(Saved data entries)
▼▼▼

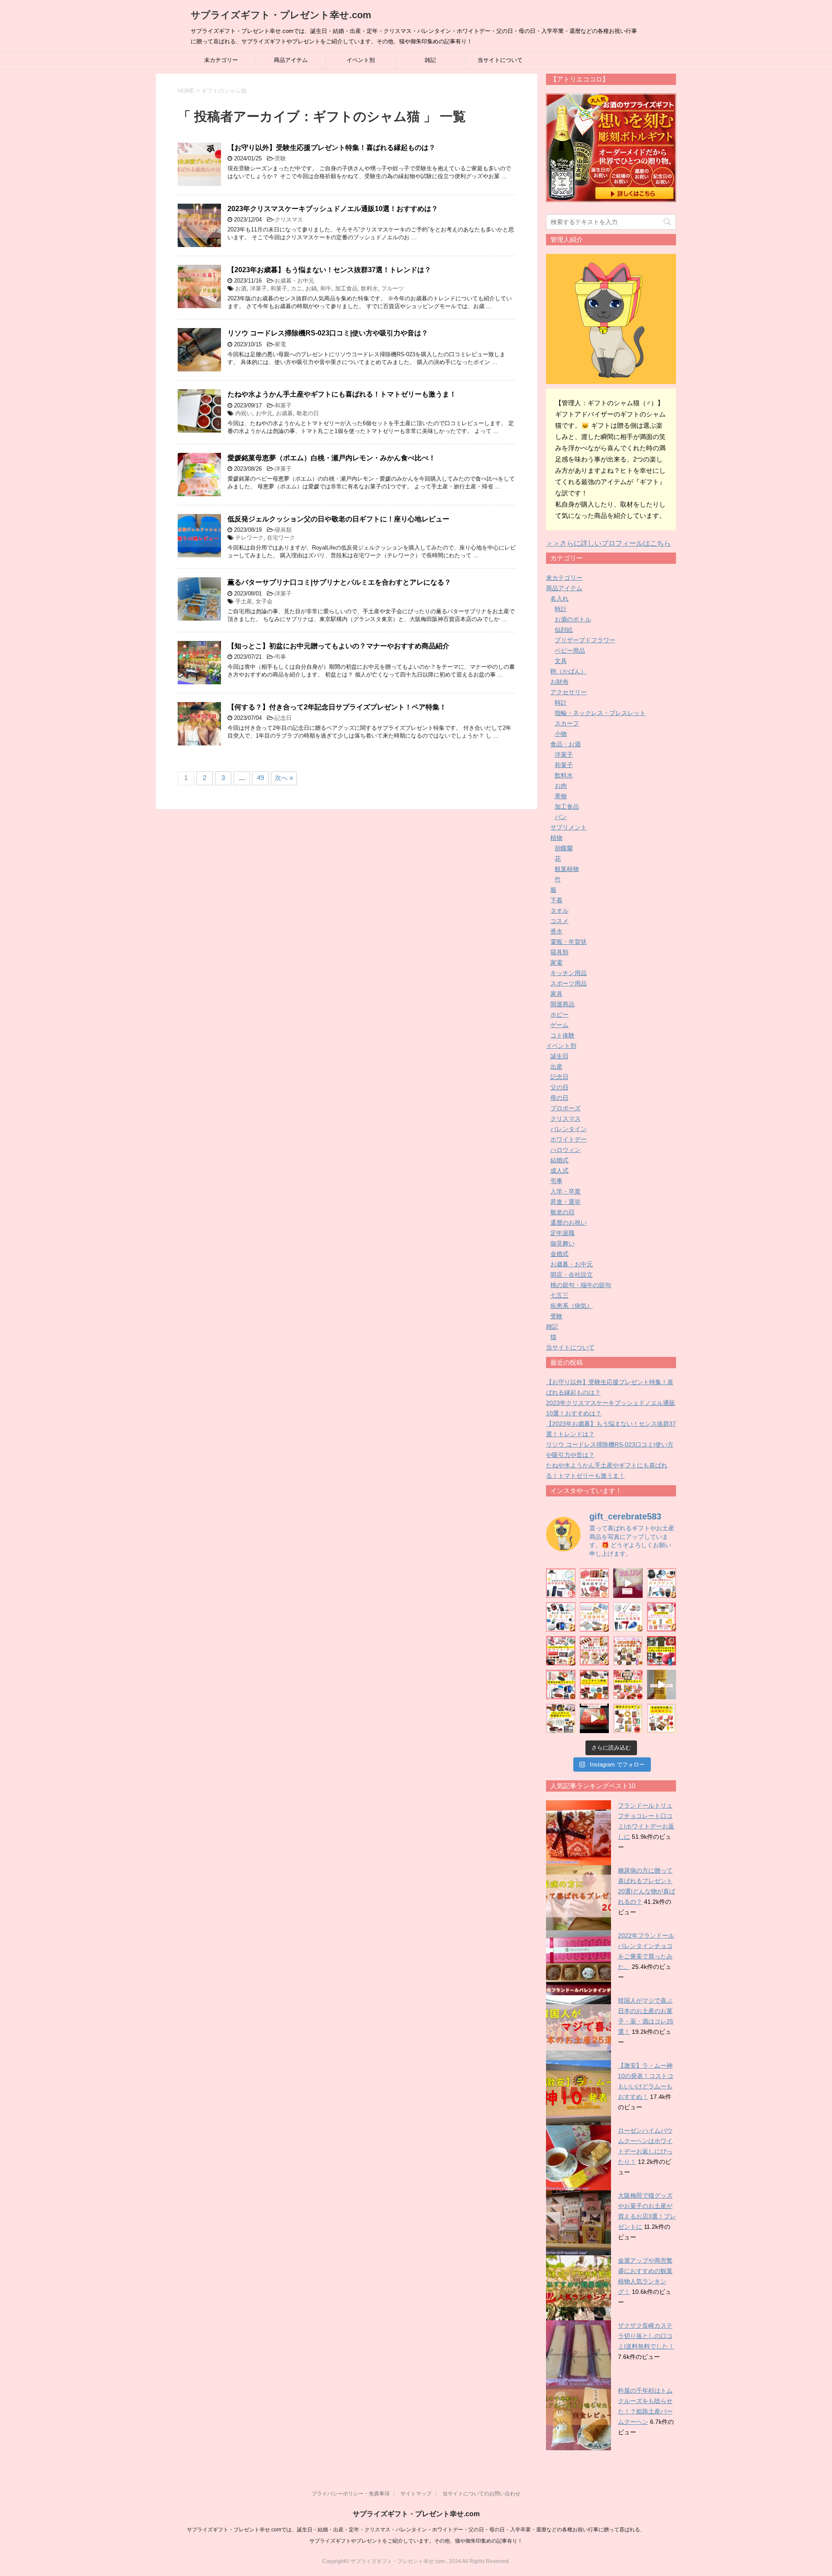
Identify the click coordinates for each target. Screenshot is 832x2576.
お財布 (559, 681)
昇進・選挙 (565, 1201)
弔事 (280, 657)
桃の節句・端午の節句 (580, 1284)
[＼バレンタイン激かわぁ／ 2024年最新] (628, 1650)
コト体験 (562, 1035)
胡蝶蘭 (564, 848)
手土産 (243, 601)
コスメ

▲▲▲

WHAT YOU ARE ASKED TO DO: Repeat all the data as it stands, dropping any images it holds.

SOLUTION TO THE EXERCISE:
Identify the click coordinates for each target. Screenshot is 832x2576.
お財布 (559, 681)
昇進・選挙 (565, 1201)
弔事 (280, 657)
桃の節句・端午の節句 (580, 1284)
[＼バレンタイン激かわぁ／ 2024年最新] (628, 1650)
コト体験 (562, 1035)
胡蝶蘭 (564, 848)
手土産 (243, 601)
コスメ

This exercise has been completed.